Until now both have been subsidised by the government, and fuel in the UAE has been paid for at a flat rate despite the fluctuations in oil prices worldwide.
Starting this week, the Fuel Price Committee, which consists of representatives from the Ministry of Energy, Ministry of Finance as well as representatives and CEOs of ADNOC (Arab National Oil Distribution Company) will establish the new prices on the 28th of each month. The calculation will be based on average global prices for petrol and diesel, while adding costs of transport, distribution and operation expenses. The UAE government has kept very low fuel prices for years, and this step was deemed necessary to support the country’s economy.
The decision has been in the pipeline for some time. Several international agencies, including the International Monetary Fund (IMF) and the World Bank have advised the United Arab Emirates and other Gulf countries to eliminate or at least reduce energy subsidies to support their budgets. This year, IMF projections predict, for the first time since 2009, a budget deficit of 2.3%. Last year GDP showed a surplus of 5.0%.
The increase is said to have been carefully thought out and is being implemented in a time when oil prices worldwide are at multi-year lows, just above USD 50 a barrel.
“With the current low oil prices, which might last for years, subsidies will become a rising problem in the region. These changes are unavoidable and the sooner the governments start the more they will be in control of the process and avoid social unrest,” said Francisco Quintana, head of economic research at Asiya Investments in a statement to a local newspaper.
While petrol prices go up, the diesel price goes down.

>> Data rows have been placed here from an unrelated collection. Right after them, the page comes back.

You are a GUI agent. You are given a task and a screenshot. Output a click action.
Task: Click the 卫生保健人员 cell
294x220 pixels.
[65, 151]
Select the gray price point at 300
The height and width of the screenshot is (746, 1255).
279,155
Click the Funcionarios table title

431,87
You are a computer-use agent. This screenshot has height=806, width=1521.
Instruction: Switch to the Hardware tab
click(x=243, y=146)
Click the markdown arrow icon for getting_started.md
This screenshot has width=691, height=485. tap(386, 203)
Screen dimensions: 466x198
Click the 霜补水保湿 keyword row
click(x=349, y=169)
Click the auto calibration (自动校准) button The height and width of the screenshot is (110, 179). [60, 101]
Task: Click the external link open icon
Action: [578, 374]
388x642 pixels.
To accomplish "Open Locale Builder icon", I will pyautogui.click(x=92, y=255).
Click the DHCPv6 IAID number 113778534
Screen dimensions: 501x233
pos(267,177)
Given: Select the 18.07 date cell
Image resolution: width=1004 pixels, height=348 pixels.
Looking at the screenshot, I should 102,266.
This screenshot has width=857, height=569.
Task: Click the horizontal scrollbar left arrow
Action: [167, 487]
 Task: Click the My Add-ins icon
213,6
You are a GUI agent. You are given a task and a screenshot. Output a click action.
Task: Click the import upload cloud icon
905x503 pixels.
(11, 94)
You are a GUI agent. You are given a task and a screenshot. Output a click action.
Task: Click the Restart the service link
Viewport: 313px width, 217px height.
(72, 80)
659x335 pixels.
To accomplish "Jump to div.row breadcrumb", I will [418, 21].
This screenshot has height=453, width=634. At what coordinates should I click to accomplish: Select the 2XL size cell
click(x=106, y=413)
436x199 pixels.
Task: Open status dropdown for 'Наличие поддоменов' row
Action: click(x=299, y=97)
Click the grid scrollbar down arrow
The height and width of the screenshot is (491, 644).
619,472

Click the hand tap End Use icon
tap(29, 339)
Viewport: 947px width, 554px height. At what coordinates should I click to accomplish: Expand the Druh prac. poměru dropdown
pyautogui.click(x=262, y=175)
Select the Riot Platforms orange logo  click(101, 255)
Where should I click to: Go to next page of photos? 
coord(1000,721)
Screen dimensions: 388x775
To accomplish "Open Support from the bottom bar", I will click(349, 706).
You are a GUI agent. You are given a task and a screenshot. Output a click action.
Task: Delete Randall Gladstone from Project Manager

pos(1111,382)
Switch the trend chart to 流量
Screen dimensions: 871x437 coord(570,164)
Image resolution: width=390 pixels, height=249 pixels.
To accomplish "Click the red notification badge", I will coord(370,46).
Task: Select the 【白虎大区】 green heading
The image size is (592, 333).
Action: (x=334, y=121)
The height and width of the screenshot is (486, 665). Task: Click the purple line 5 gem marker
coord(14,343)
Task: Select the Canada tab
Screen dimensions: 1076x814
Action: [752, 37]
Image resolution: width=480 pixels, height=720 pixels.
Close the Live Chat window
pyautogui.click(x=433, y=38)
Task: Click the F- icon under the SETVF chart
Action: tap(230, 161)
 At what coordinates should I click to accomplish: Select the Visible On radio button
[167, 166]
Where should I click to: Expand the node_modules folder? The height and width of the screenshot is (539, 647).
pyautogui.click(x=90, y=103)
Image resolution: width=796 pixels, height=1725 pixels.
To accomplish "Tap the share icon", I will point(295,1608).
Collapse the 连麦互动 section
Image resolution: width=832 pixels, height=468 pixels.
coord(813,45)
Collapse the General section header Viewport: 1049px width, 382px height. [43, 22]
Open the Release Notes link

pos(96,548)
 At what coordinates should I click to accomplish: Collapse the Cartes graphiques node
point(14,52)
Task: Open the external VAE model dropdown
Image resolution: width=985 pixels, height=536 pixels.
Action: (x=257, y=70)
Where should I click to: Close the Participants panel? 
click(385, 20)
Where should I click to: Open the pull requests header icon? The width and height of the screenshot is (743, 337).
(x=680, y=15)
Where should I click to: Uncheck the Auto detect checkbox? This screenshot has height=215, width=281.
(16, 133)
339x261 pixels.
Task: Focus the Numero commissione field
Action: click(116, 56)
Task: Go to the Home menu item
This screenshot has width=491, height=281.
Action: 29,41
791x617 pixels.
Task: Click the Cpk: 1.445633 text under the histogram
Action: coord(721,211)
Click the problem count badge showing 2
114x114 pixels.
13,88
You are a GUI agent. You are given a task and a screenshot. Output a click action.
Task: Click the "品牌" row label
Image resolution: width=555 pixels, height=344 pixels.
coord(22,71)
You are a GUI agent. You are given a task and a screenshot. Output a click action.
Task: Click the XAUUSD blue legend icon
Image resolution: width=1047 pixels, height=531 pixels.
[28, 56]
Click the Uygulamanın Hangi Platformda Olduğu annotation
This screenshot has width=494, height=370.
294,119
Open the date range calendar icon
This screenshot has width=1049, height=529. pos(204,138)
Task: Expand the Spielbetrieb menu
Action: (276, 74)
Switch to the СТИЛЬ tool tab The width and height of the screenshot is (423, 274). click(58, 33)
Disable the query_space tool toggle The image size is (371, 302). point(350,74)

In a statement, the Ministry of Economics makes it clear: the price for diesel has been reduced to safeguard consumers.
There should be no worries, then, about a consequent increase in consumer goods prices. Projections show that diesel will continue to decline significantly, triggering a relative reduction of costs for vital sectors such as industry and commercial transport of consumer goods.
The recent changes in international politics and most notably in the region, will inevitably be reflected in the oil price. According to the latest expectations of the IMF and the World Bank, the global price of crude oil will stay well below the USD 60 mark this year.